* **EXCERPT PROVIDED**:
Big Data Consultant Resume MINNEAPOLIS, MN - Hire IT People

SUMMARY

Results - driven analytics professional with excellent technology background and strong business acumen coupled with 4+ years of working with Big Data technology stack and 7+ years of overall experience in business modeling, requirements gathering and management through all phases of SDLC.
Demonstrable experience in Big Data space and challenges in multiple verticals (Finance and Healthcare) through a strategic roadmap and thorough data understanding for data collection, transformation, warehousing and analysis.
Excellent understanding / knowledge of Hadoop architecture and various components such as HDFS, Job Tracker, Task Tracker, Name Node, Data Node and Map Reduce programming paradigm.
Hands on experience in installing, configuring, and using Hadoop ecosystem components like Hadoop Map Reduce, HDFS, HBase, Oozie, Hive, Sqoop, Pig, and Flume.
Experience in managing and reviewing Hadoop log files.
Experience in analyzing data using HiveQL, Pig Latin, HBase and custom Map Reduce programs in Java.
Extending Hive and Pig core functionality by writing customUDFs.
Experience in installation, configuration, supporting and managing - Cloudera's Hadoop platform along with CDH3&4 clusters.

* **YOUR OBJECTIVE**: From the Big Data consultant resume, list every Hadoop ecosystem component the person has hands-on experience installing, configuring, and using. The lines after this point are separate material, unrelated to the resume.

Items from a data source
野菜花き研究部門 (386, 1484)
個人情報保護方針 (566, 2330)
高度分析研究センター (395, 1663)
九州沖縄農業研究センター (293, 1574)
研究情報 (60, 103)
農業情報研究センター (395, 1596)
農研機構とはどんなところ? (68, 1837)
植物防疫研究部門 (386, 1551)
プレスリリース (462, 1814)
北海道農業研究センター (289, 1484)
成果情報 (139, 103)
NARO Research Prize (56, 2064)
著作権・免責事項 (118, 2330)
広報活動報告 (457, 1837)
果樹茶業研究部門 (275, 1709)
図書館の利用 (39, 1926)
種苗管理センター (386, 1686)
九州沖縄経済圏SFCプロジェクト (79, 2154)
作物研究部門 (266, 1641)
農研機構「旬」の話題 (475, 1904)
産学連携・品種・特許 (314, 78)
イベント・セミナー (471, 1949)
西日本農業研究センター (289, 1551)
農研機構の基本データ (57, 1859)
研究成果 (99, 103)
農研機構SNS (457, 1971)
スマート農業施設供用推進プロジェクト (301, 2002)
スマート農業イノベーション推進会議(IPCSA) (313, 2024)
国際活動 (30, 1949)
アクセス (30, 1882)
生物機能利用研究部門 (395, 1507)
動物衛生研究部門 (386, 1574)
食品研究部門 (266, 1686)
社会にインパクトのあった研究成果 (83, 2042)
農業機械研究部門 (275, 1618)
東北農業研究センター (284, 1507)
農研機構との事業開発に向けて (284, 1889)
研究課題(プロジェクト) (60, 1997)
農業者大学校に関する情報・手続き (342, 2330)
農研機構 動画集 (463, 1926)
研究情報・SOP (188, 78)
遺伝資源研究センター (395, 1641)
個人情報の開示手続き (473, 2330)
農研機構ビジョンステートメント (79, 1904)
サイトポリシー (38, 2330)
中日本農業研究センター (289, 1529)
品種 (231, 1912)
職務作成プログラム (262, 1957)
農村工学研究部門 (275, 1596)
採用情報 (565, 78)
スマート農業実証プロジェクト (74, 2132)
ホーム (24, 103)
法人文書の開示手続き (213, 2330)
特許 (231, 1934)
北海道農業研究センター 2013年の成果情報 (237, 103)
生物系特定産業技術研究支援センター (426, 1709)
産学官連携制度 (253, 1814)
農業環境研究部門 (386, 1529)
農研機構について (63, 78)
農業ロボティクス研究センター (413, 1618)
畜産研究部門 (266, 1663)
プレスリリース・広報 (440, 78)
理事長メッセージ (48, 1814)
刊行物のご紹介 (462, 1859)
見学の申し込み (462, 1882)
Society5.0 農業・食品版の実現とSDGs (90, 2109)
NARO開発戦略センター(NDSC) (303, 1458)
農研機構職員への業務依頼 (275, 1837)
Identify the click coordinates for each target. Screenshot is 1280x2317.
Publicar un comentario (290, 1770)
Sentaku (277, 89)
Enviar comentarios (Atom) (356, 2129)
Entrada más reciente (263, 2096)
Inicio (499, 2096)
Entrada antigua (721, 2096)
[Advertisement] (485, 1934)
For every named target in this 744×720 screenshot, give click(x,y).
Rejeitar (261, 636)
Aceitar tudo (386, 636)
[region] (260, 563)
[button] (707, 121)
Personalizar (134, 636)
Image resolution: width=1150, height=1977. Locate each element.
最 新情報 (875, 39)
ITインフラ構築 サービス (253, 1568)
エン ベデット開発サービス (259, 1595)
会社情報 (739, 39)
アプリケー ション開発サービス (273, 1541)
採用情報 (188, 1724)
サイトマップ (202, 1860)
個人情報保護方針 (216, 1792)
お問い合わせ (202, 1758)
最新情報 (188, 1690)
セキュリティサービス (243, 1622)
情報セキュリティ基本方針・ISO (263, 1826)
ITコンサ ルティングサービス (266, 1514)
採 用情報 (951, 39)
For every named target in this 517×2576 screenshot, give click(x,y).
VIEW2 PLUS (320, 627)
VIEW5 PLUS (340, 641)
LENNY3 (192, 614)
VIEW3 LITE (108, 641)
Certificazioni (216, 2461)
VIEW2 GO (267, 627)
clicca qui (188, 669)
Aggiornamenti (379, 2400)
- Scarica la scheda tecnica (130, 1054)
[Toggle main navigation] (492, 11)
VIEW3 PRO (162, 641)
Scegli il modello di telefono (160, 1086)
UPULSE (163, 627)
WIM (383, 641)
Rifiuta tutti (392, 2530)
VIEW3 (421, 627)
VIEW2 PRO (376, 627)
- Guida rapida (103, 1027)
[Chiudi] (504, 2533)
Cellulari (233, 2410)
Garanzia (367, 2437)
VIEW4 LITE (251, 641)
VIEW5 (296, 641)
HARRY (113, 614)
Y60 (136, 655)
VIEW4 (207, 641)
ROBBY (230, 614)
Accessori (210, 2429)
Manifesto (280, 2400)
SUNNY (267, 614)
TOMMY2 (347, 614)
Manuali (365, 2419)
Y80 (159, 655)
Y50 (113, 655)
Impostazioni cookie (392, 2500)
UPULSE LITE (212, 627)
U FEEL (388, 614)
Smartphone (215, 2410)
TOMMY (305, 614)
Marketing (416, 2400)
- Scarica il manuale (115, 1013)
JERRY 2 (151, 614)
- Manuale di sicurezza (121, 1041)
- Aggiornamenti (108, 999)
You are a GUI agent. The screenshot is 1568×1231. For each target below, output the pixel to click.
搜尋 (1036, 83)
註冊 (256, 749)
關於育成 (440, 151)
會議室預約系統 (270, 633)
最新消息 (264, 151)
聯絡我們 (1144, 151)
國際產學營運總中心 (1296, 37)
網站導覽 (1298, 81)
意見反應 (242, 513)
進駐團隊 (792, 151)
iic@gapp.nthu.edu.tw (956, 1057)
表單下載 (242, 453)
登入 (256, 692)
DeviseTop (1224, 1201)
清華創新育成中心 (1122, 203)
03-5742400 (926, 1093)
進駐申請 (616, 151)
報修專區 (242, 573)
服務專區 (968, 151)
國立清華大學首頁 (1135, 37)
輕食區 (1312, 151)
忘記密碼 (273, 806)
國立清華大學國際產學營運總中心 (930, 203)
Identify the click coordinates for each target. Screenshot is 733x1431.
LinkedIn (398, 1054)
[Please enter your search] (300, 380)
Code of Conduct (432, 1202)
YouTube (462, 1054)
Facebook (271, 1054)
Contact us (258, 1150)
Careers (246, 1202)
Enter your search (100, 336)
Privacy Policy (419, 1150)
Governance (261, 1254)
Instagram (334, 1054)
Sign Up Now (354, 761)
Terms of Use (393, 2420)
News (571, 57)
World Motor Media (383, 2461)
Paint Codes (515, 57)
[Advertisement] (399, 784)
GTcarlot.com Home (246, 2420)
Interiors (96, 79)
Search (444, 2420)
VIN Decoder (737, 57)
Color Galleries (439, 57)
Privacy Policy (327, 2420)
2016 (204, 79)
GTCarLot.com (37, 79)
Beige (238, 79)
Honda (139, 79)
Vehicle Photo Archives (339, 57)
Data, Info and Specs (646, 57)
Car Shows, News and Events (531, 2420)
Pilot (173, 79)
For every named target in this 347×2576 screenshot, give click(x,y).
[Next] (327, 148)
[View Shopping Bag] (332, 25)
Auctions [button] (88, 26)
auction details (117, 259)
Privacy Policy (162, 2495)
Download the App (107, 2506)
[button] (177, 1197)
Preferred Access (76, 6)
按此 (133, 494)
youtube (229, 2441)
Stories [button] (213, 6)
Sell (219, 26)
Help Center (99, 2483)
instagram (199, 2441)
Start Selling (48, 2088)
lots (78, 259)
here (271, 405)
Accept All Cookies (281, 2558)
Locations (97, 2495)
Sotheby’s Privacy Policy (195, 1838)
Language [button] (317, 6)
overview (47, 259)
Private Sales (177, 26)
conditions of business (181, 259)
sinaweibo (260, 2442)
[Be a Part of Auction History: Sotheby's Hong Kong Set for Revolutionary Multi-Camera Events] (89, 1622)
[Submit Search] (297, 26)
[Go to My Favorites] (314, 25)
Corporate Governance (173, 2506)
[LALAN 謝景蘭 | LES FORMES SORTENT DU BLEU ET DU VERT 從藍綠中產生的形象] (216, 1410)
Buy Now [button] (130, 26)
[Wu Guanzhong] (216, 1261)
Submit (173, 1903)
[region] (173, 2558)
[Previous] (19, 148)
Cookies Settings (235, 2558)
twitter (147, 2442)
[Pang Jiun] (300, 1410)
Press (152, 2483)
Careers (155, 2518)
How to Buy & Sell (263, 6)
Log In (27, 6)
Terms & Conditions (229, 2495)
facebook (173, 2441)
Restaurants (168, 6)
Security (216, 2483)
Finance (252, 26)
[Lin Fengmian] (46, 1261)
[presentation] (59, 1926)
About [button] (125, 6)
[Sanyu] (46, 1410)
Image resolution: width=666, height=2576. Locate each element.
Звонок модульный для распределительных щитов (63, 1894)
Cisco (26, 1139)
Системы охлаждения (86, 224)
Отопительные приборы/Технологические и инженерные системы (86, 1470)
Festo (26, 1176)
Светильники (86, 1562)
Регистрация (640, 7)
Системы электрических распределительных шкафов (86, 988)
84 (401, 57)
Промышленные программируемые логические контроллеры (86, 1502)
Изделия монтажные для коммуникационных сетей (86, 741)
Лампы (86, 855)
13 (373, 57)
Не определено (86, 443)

* **ANSWER AREA**:
- Hadoop Map Reduce
- HDFS
- HBase
- Oozie
- Hive
- Sqoop
- Pig
- Flume